As pesquisas realizadas até agora para investigar uma possível ligação entre Tylenol e o autismo não detectaram relação entre eles.

“Em litígios, o aviso da FDA afirma que uma ‘relação causal não foi estabelecida'”, disse um porta-voz da Kenvue. “Apoiamos a ciência e acreditamos que continuaremos a ter sucesso em litígios, pois as alegações carecem de mérito jurídico e respaldo científico.”

A Kenvue poderia processar o governo dos EUA, mas especialistas afirmam que as chances de a empresa vencer a ação são mínimas.

Os tribunais dão à FDA ampla margem de manobra para avaliar os riscos à saúde, especialmente durante a gravidez, disse Lee.

“A verdadeira questão é se a Kenvue entrará com uma ação judicial como um esforço para mudar a narrativa, independentemente da validade jurídica de suas alegações”, disse Elizabeth Burch, professora de direito da Universidade da Geórgia. “Qualquer pessoa pode entrar com uma ação judicial nos EUA. Se essa ação é meritória ou não é uma questão para um juiz decidir”, acrescentou.

As ações da Kenvue fecharam em alta de 1,6% na terça-feira (23).

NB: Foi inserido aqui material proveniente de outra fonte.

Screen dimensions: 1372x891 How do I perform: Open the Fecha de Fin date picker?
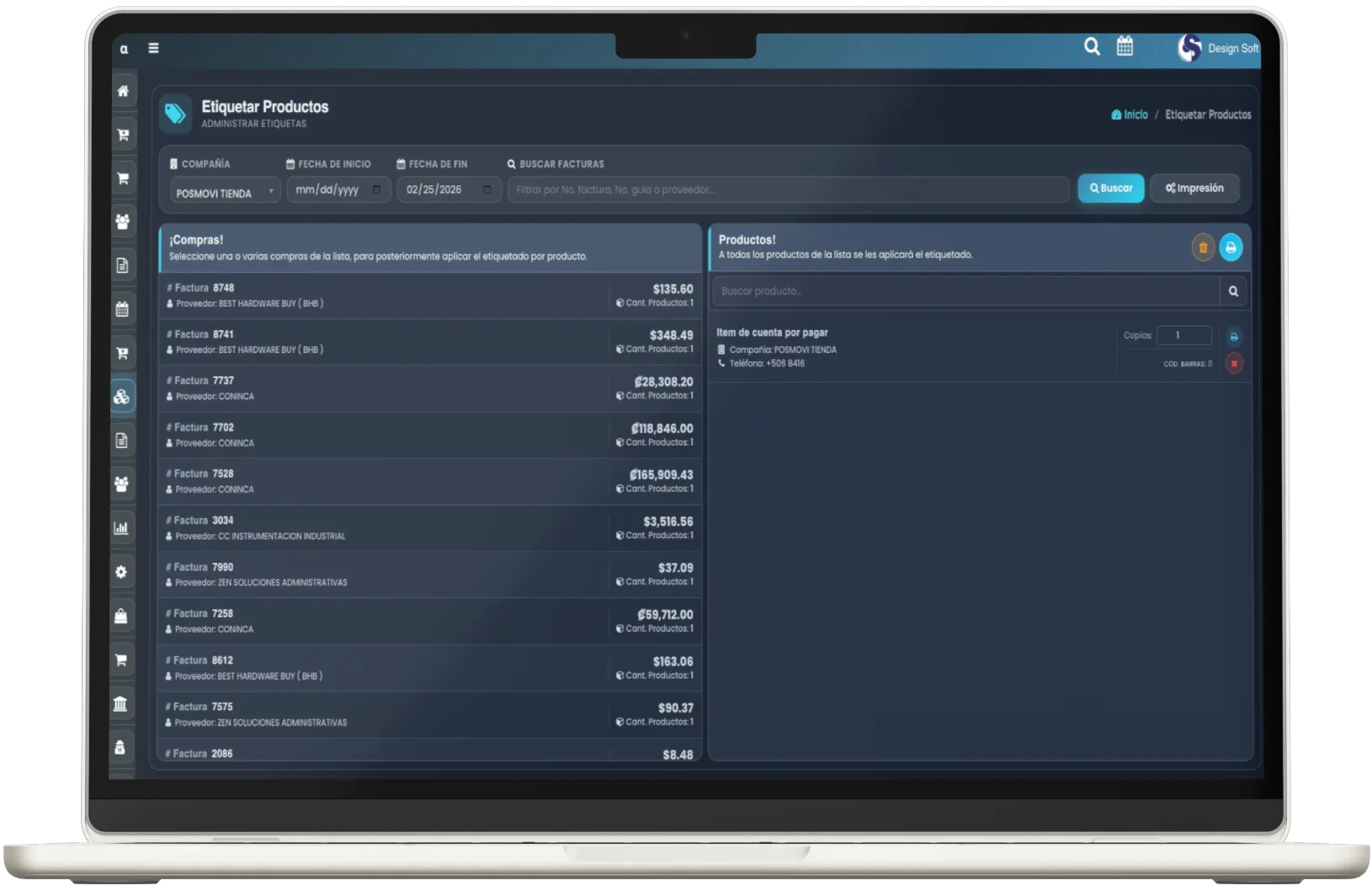pos(487,189)
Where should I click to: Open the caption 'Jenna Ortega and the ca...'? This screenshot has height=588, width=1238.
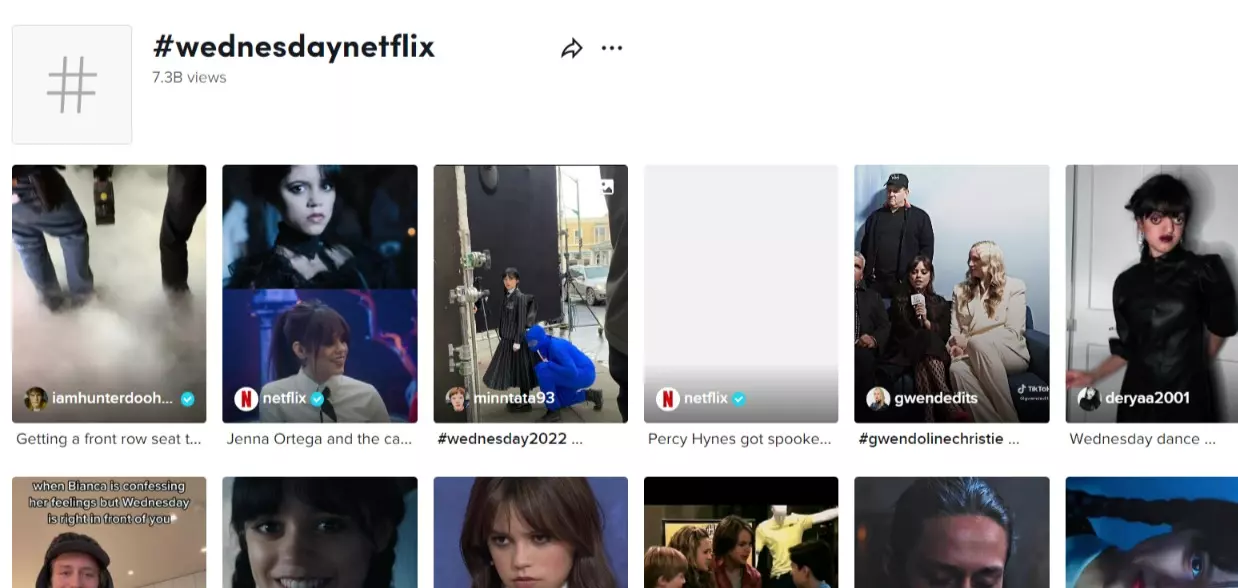point(319,438)
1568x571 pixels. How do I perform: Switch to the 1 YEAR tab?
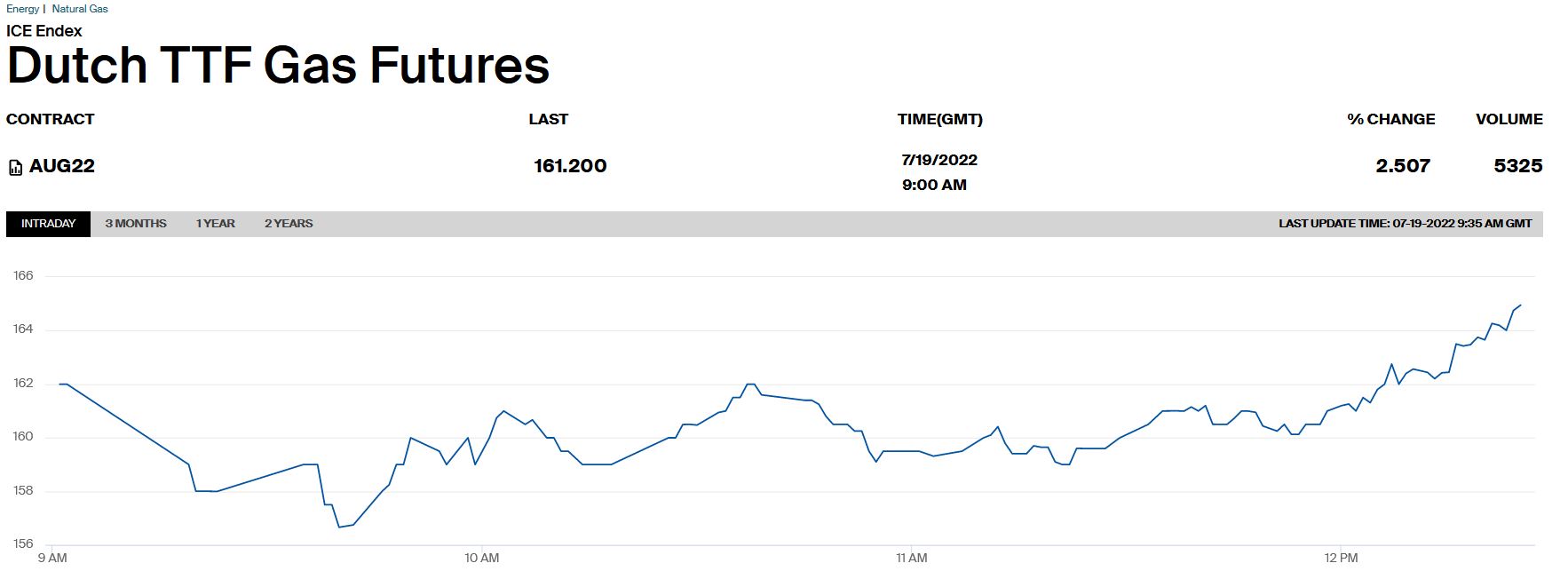[216, 224]
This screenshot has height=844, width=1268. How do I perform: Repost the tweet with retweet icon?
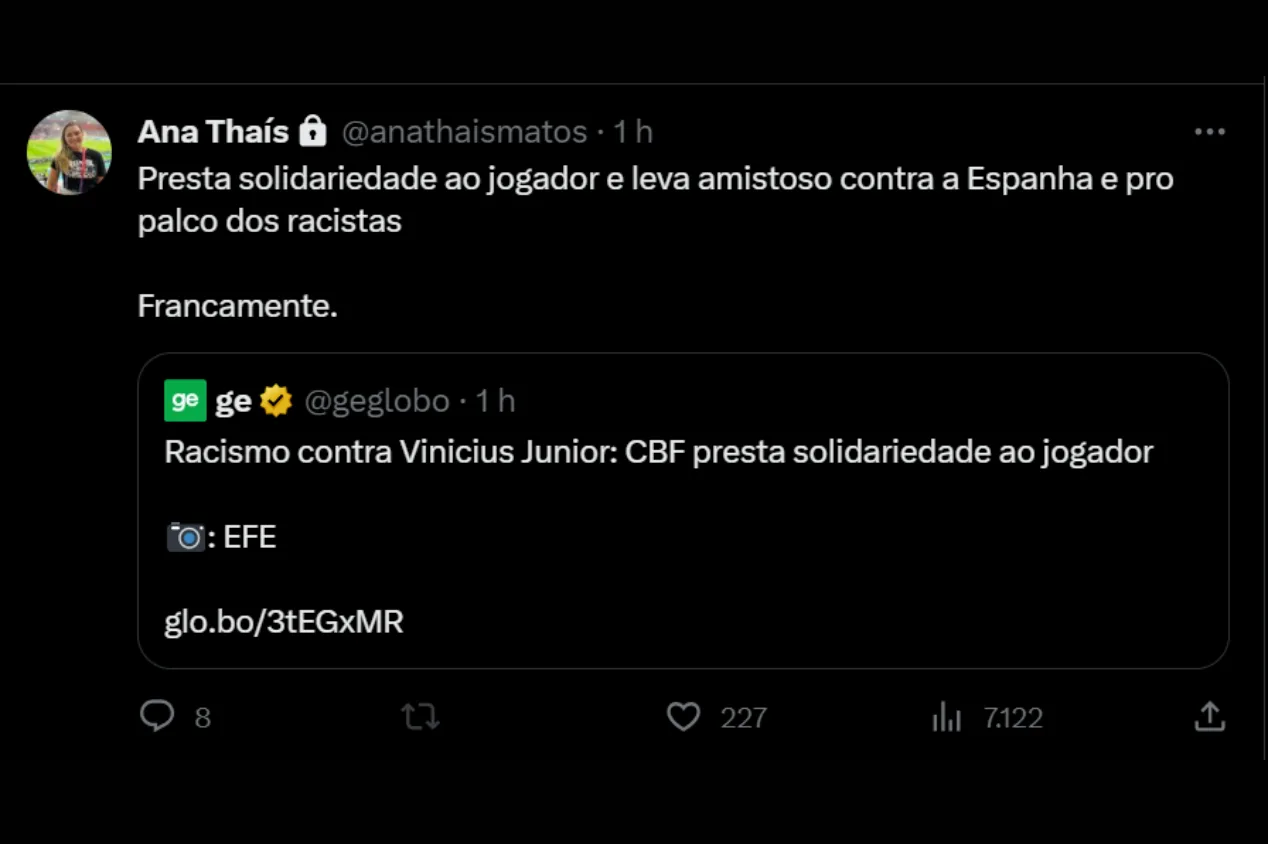(420, 716)
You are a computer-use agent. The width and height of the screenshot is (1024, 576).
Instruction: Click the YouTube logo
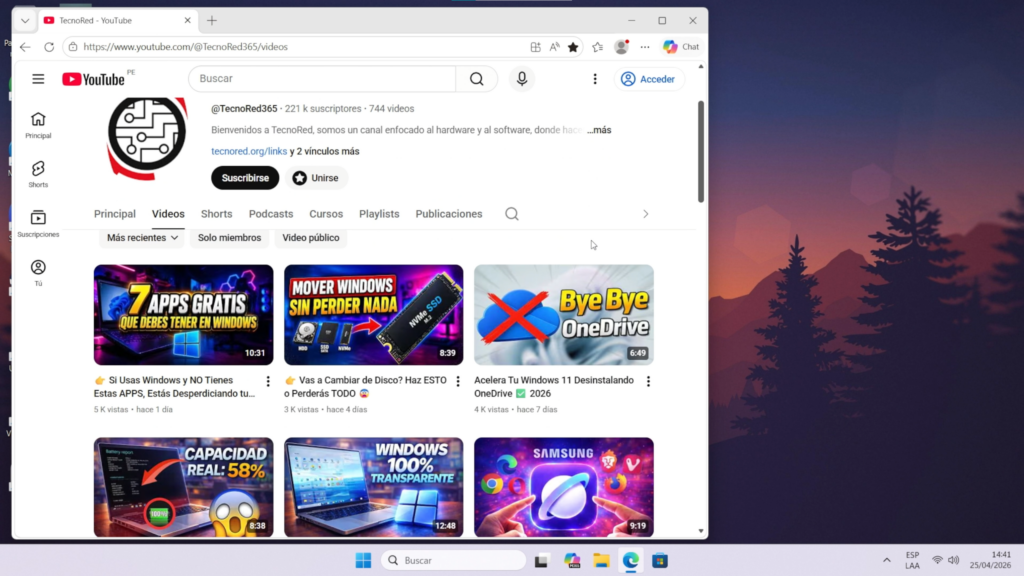click(96, 79)
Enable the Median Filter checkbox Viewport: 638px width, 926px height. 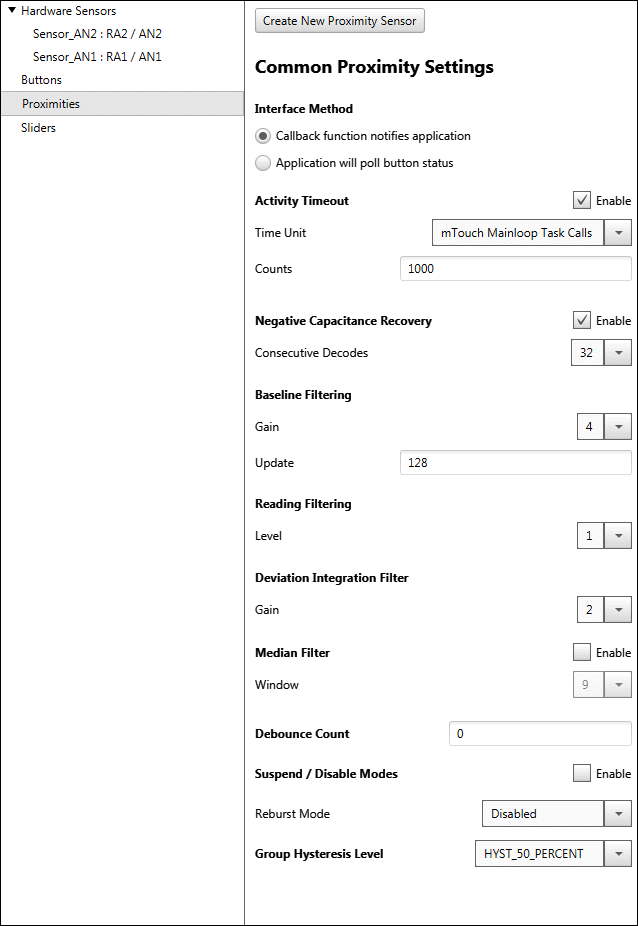pyautogui.click(x=582, y=652)
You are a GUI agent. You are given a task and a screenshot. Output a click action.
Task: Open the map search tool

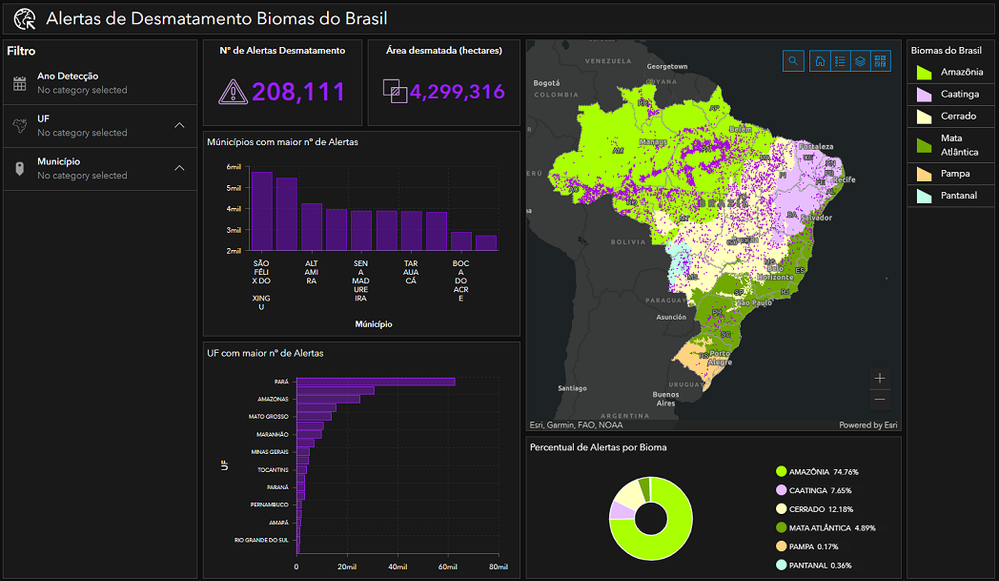pos(793,61)

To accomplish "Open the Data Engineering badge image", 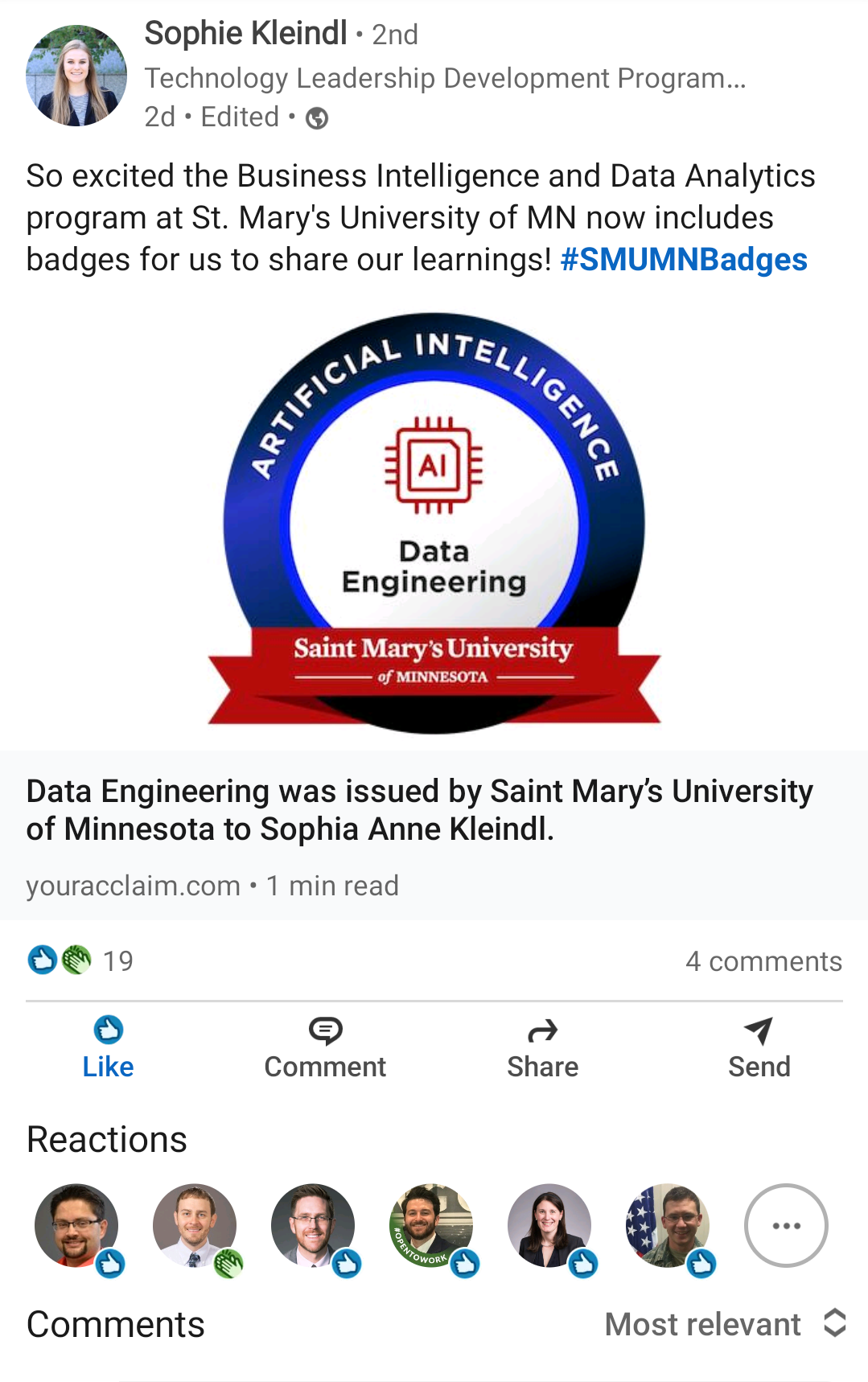I will pyautogui.click(x=434, y=523).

Enquanto isso, a empresa tentava evitar o pior cenário, no qual a FDA proibiria completamente ou limitava significativamente o uso de Tylenol.

A falta de novas evidências científicas por trás do alerta do governo também acalmou os investidores. As ações da Kenvue caíram 19% neste ano.

Um período tórrido

Os crescentes riscos legais surgem após um período tórrido para a Kenvue. Nos dois anos após a separação com a Johnson & Johnson, a empresa vem lutando para encontrar uma base sólida sob a liderança do CEO Thibaut Mongon, estimulando investidores a aumentar a pressão por mudanças.

No início deste ano, a Kenvue nomeou Jeffrey Smith, CEO da Starboard Value, para seu conselho. O objetivo era evitar uma disputa por procuração com o fundo de hedge TOMS Capital Investment Management , que adquiriu uma participação na empresa para pressionar a Kenvue a reduzir seu portfólio.

A Kenvue anunciou uma série de mudanças neste verão para apaziguar os ânimos dos investidores, incluindo a nomeação de Perry como CEO interino, enquanto a empresa busca um substituto permanente.

A dona do Tylenol também afirmou estar passando por uma revisão estratégica de seu portfólio, que inclui Neutrogena e Band-Aid. A empresa está considerando a venda de marcas menores de cuidados com a pele, conforme informou a Reuters em junho.

O cenário econômico não ajudou a situação da Kenvue, já que os consumidores têm diminuído as compras por conta da inflação e da desaceleração do mercado.

As vendas orgânicas da empresa caíram dois trimestres consecutivos, uma tendência que os analistas preveem que continuará no terceiro trimestre.

Tylenol é a maior marca da Kenvue

A Kenvue reduziu sua meta de vendas para o ano no mês passado, enfrentando problemas de execução que provavelmente persistirão pelo restante do ano.

O Tylenol contribui com uma porcentagem de um dígito nas vendas, de acordo com Keonhee Kim, analista da Morningstar, tornando-se a maior marca da Kenvue.

Além de expor a empresa a uma série de riscos legais, o alerta do governo contra o Tylenol pode prejudicar a marca e reduzir o consumo, escreveu o analista do Citi, Filippo Falorni, em nota aos investidores.

Isso também pode assustar um grupo maior de consumidores além das gestantes, levando-os a usar outros métodos de redução da dor, acrescentou Falorni.

A comunidade científica em geral alertou que as alegações do governo podem criar confusão para pessoas que tentam tratar febres, uma condição especialmente perigosa para gestantes e seus filhos.